Connection over SSL
Sariel opened this issue ยท 8 comments
I currently have mineload installed on my webhost which uses SSL. I noticed that when i'm connected over HTTPS I can see incoming data, but cannot request anything. Is there a setting somewhere that can be set to force SSL?
Sorry for the late reply, cs has been pretty hectic this month. I will investigate whether I can get SSL working in the next release when I finish the internal http branch in the plugin.
As awesome as SSL is, unfortunately I have very little experience with using it in http. If you could briefly describe how the network is layed out/connected ports etc. I presume the web interface is being sent under https but the browser is preventing the AJAXs request (to fetch data from mini webserver in MineloadPlugin) which is not capable of secure sockets. I would imagine this would be very hard to implement and perhaps you would be better off somehow haveing a non-SSL host (port 80) making the communication.
Edit: Derp. Are the gauges working but not jsonapi requests? I think it would be the same reason.
Currently I have two servers. One is my web-host(which has SSL), and the other is my bukkit-host(it does not have SSL).
The gauges are working. After dedicating the better part of an hour, I realized the return stream was coming over port 80, which does not play well with SSL. The console actually shows it getting blocked by the browser:
[blocked] The page at https://#####.com ran insecure content from http://####/api/call?method=.....
I would assume that the gauges are working only because the data they need comes from an XML document, while the rest of the queries come from a serialized output. If this is the case, you could possibly allow SSL by using xml as a data stream instead of the serialized one. Just a thought though.
I have found that I can force my browser to allow the unsecured data from minecraft, but it breaks SSL for the entire session that I'm logged in.
Btw I'd just like to say, bravo on the plugin. It's just amazing, helped me find a couple x-rayers and get them off the server before they did any more damage.
I actually just had a thought come to me. Not sure how you return the json stream back to mineload gui, but what if you had a local php file that would get_file_contents, so it could be loaded locally from the webserver? So the whole datastream would essentially be from getmystuff.php or whatever you want to call it. I'm pretty sure you're doing the same thing when pulling up Mineload Updates from your site as jquery hates it when you pull stuff from outside the domain.
Idk though, I might just be in some type of sleepless caffeinated coderage atm though, so I might dive into the code and see what can be done to remedy my issue.
Yep you're spot on there, the XML is fetched that way because its an AJAX request. The $.getJSON() method however works across seperate domains. That's why I don't proxy it because it 'just worked' plus there is a speed advantage. I think you'll run into trouble with the WebSocket console still since its a persistent connection (php ain't good at that). This is fundamentally why MineloadPlugin v0.0.8 will have the web interface operating inside the plugin.

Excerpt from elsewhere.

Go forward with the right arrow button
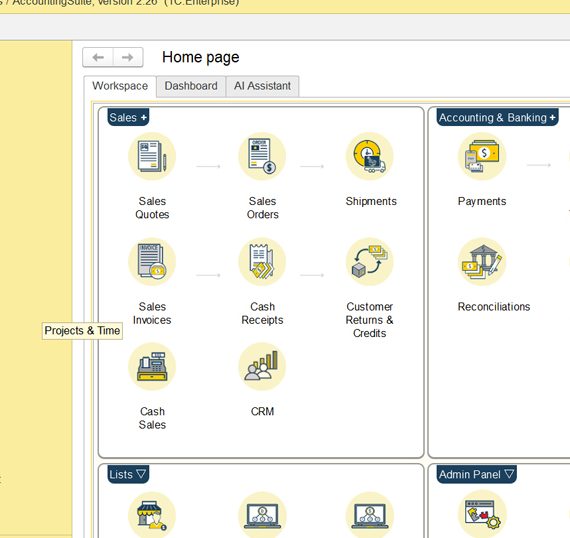This screenshot has height=538, width=570. tap(128, 57)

you're right I did run into issues with the web console, however i was able to return the JSON back to jsonapi.js through a local php page. however by doing so, I had to lose the JSON header info and ran into issues trying to force the callback(cb) procedure to accept the newly parsed JSON object. Through it all, it was only a moderate failure ^_^ but a great learning experience.
Haha nice. I wonder how hard it would be to create a working SSL implementation in MineloadPlugin in version 0.0.8. You might be interested in what I'm doing in the new HTTP branch which is completely re-written and has an api for other plugin devs to add 'views' to certain urls on the MineloadPlugin port. http://timatooth.com/mineload/apidocs/
The actual static content such as javascript, html, images, css etc will be stored in plugins/MineloadPlugin/www
Sorry it's been awhile since I responded, busy at work. Shouldn't be hard to force all traffic to forward to port 443 for SSL. However, a certificate would have to be on both the web UI and on the bukkit server. In my case, I can only have a certificate on the web UI. I think though by creating an intermediary between the two that is on the web side that actually hands the json stream to mineload would probably be the easiest option. It should work no matter what.
attached two flow charts that might make it a bit clearer of what i'm talking about.